Exercise 1
Reproduce the part of the listing that opens with the line containing "This screenshot has width=474, height=441." and runs through the end of the listing, including both ends. Keep every line, requests included, and increase each coordinate in the answers by 140.

Invoice OCR

Automatically extract data from unstructured invoices

Mindee’s Invoice OCR API uses deep learning to automatically, accurately, and instantaneously parse invoices in your applications.

It takes the API a few seconds to extract data from your PDFs or photos of invoices. The API extracts data such as:

  • Due date
  • Invoice date
  • Invoice number
  • Locale & currency
  • Payment details (IBAN, Swift, Bic, Account number...) etc
  • Supplier identification number (SIRET, EIN, VAT number...)
  • Supplier name
  • Taxes details
  • Total amount including taxes

API Prerequisites

  1. You’ll need a free Mindee account. Sign up and confirm your email to log in.
  2. An invoice. Use a recently received invoice, or do a Google Image search for an invoice and download a few to test with.

Below is a sample of an invoice we will be using for this example.

Set up the API

  1. Log into your Mindee account and access your Invoice API dashboard by clicking the Invoice API card:
  1. You'll land on the dashboard page - where you can quickly see API usage (you have none right now, but that will change). On the left navigation, there are links to “Documentation”, “API Keys” and “Live Interface”. The documentation tab has all of the technical details you’ll need to build the invoice API. Rather than try out the Live Interface, we will make an API call manually.

Click on API Keys to create an API key.

  1. Click on the Create a new API key button and name your API key:
  1. Now, we are ready to make an API call. You can find sample codes for the most popular languages in the "Documentation" tab:
curl -X POST \
  https://api.mindee.net/v1/products/mindee/invoices/v2/predict \
  -H 'Authorization: Token my-api-key-here' \
  -H 'content-type: multipart/form-data; boundary=----WebKitFormBoundary7MA4YWxkTrZu0gW' \
  -F [email protected]/path/to/your/file.png
import requests

url = "https://api.mindee.net/v1/products/mindee/invoices/v2/predict"

with open("/path/to/my/file", "rb") as myfile:
    files = {"document": myfile}
    headers = {"Authorization": "Token my-api-key-here"}
    response = requests.post(url, files=files, headers=headers)
    print(response.text)
// works for NODE > v10
const axios = require('axios');
const fs = require("fs");
const FormData = require('form-data')

async function makeRequest() {
    let data = new FormData()
    data.append('document', fs.createReadStream('./file.jpg'))
    const config = {
        method: 'POST',
        url: 'https://api.mindee.net/v1/products/mindee/invoices/v2/predict',
        headers: { 
          'Authorization':'Token my-api-key-here',
          ...data.getHeaders()
           },
        data
    }

    try {
      let response = await axios(config)
      console.log(response.data);
    } catch (error) {
      console.log(error)
    }

}

makeRequest()

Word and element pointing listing
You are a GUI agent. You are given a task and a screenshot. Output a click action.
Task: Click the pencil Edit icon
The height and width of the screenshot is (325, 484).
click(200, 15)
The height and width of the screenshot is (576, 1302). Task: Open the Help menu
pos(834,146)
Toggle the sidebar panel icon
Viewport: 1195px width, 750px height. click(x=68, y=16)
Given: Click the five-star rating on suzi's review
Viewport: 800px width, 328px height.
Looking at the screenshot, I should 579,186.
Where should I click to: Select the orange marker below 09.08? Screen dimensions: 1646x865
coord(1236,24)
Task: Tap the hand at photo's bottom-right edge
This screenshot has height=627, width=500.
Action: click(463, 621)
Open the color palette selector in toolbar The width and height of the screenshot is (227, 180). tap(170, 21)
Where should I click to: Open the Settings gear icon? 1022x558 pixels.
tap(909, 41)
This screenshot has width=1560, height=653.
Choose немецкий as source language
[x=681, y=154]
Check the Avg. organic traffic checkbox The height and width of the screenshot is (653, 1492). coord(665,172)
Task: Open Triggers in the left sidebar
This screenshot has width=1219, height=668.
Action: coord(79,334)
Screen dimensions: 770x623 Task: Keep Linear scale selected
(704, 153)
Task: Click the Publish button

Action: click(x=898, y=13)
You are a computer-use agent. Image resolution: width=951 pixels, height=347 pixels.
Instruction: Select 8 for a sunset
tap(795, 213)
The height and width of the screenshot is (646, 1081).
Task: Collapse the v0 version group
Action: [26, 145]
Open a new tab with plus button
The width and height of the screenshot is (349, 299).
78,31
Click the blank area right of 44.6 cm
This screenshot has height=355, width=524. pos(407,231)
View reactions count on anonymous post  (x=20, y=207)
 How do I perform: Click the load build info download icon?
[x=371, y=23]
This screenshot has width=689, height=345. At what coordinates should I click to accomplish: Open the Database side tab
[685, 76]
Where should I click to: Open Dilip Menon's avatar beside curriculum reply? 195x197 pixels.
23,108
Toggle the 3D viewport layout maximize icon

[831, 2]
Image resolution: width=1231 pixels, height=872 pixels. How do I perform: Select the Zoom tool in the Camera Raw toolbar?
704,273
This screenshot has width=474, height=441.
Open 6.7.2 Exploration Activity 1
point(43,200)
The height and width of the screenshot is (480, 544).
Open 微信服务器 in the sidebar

Exercise 2
Carry on the walkthrough on setting up Mindee's invoice OCR API from its final line.

Exercise answer 1
This screenshot has width=474, height=441.
Open 6.7.2 Exploration Activity 1
point(183,340)
The height and width of the screenshot is (480, 544).
Open 微信服务器 in the sidebar

Exercise answer 2
# tested with Ruby 2.5
require 'uri'
require 'net/http'
require 'net/https'
require 'mime/types'

url = URI("https://api.mindee.net/v1/products/mindee/invoices/v2/predict")
file = "/path/to/your/file.png"

http = Net::HTTP.new(url.host, url.port)
http.use_ssl = true
request = Net::HTTP::Post.new(url)
request["Authorization"] = 'Token my-api-key-here'
request.set_form([['document', File.open(file)]], 'multipart/form-data')

response = http.request(request)
puts response.read_body
<form onsubmit="mindeeSubmit(event)" >
  <input type="file" id="my-file-input" name="file" />
  <input type="submit" />
</form>

<script type="text/javascript">
const mindeeSubmit = (evt) => {
  evt.preventDefault()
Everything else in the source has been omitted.